Each year there are more new technologies to keep track of, more ways to organise your life and your company’s information, more ways to communicate. This session will introduce you to new technologies, discuss older, under-appreciated technologies, and entertain you at the same time. Our expert speakers will debate current issues and technologies, giving you the benefit of their wide experience and differing points of view, so you can decide for yourself which technologies will meet your needs and which are a waste of your time.

Speakers for 2012 include Dr. Marc Hadley, Eric van der Vlist, and Tom Scott, as well as Faculty Board member Priscilla Walms­ley.

Classes for 2012

Should you write XML Schemas by hand?

Taught by Eric van der Vlist

XML Schema languages are wonderful tools to validate XML documents but they are difficult to read for most people and they are even more difficult to write.

A significant number of my customers are people who know what they want to express fairly well but they do not know XML schema languages well enough to be able to express their data models using any of these languages. They usually come to me with some kind of description of their models (documentation, Excel spreadsheets, XML samples, UML models, …) and instead of writing the schemas for them or giving them XML Schema training, we usually choose to generate schemas from these descriptions.

In this talk, I’ll give several examples and describe the benefits of using custom high-level descriptions to generate XML schemas.

JavaScript, JSON and “Big Data” Analytics

Taught by Dr. Marc Hadley

From its early days as a means to script Web pages, JavaScript has emerged as a “serious” programming language used for a wide variety of server-side tasks. An offshoot data serialization format, JSON, is now often used instead of XML and recently we’ve seen new languages coming to the fore that compile down to JavaScript.

In this talk we’ll present a case study of a hybrid XML and JSON based project that uses a polyglot programming approach to solve some big data analytics problems. Along the way we’ll explain the map-reduce algorithm, talk about JSON vs XML tradeoffs, and explore some polyglot programming techniques.

Academic publishing — becoming digitally native

Taught by Tom Scott.

While the Web has created new business models and significantly increased the number and range of articles that can be published, scientific publishing has remained largely unchanged. Scientific discoveries are still published in journal articles where the article is a review, a piece of metadata if you will, of the scientists’ research.

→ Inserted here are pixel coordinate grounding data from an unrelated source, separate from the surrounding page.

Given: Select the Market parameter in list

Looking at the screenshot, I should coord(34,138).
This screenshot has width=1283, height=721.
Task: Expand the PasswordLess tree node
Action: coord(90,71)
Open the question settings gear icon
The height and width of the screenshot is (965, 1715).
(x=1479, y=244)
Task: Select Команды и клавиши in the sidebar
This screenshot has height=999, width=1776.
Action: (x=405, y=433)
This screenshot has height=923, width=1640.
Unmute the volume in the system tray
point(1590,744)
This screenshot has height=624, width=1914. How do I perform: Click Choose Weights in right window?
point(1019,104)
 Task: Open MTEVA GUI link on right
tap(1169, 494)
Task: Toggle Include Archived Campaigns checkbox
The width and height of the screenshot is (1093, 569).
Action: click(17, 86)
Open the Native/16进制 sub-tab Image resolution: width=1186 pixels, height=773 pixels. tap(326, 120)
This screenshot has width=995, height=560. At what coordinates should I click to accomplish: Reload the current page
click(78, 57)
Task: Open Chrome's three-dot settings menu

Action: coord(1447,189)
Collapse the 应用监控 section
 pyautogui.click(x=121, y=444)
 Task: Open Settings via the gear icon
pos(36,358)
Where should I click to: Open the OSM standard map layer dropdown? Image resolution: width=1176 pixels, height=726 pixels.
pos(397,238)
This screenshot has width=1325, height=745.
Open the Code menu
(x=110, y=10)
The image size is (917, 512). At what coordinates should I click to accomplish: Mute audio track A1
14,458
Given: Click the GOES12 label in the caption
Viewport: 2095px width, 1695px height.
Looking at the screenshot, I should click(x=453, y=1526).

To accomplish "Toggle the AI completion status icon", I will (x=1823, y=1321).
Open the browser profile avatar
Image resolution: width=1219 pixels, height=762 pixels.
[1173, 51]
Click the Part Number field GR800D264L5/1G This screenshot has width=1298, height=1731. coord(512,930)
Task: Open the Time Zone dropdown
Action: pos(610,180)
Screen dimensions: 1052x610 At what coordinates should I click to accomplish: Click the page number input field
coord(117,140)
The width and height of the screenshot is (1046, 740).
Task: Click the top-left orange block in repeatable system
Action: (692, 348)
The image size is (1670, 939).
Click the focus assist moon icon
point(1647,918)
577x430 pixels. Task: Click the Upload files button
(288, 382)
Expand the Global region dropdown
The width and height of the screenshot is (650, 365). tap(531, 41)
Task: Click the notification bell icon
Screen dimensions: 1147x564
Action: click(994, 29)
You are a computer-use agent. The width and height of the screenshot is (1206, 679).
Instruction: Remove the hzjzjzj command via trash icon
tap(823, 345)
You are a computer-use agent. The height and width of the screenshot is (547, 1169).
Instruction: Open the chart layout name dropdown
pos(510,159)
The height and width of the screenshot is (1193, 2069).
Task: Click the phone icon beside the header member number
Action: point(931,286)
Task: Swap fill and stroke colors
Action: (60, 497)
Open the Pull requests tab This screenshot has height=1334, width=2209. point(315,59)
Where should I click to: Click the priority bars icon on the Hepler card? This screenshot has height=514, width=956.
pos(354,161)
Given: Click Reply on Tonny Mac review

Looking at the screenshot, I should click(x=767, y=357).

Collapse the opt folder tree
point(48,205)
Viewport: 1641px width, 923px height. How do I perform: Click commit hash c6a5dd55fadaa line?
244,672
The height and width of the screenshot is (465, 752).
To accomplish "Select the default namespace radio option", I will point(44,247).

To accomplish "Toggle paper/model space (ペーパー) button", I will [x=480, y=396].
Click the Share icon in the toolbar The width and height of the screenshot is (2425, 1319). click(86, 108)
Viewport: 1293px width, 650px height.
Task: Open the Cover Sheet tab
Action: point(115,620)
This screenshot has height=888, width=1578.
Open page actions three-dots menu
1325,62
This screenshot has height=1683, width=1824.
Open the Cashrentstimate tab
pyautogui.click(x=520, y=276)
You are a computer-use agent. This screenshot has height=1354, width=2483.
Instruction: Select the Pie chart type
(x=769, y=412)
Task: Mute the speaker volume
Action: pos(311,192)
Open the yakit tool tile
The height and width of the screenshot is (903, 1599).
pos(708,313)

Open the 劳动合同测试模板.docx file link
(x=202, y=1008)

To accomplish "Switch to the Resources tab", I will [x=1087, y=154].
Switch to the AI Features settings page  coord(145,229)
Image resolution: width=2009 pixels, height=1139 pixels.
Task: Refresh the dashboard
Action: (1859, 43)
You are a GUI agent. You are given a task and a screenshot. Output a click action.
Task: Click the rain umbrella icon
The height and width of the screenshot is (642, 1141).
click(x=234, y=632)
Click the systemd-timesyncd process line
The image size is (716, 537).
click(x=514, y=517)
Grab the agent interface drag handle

Content might be distributed over http but what is distributed is still, in essence, a print journal over the Web. Little has changed since 1665 – the primary objects, the things a publisher publishes remain the article, issue and journal.

In this talk I will discuss how reframing the problem — looking at what scientific communication is trying to achieve and what is possible with Web technologies — presents us with an alternative approach. I will also present a case study demonstrating some of what is possible when we consider academic publishing from this perspective.

Canonical Modeling: NIEM and beyond

Taught by Priscilla Walmsley.

Canonical models are standardized vocabularies for XML interchange that are designed by an organization or group of organizations to ease integration and promote reuse and interoperability. The U.S. National Information Exchange Model (NIEM) provides an example of a canonical model: a 6000-element XML vocabulary that is used by U.S. government entities and their information sharing partners at the federal, state and local levels.

Designing XML vocabularies with modular, reusable components is of course nothing new. But new techniques and tools are emerging to allow organizations to formalize and manage large canonical models expressed in XML.

Using NIEM and other examples, this session will describe the benefits of developing canonical models and the techniques used to deploy them. It will also provide guidance on some of the associated challenges, including allowing for customizations, interoperability among differing subsets, and versioning.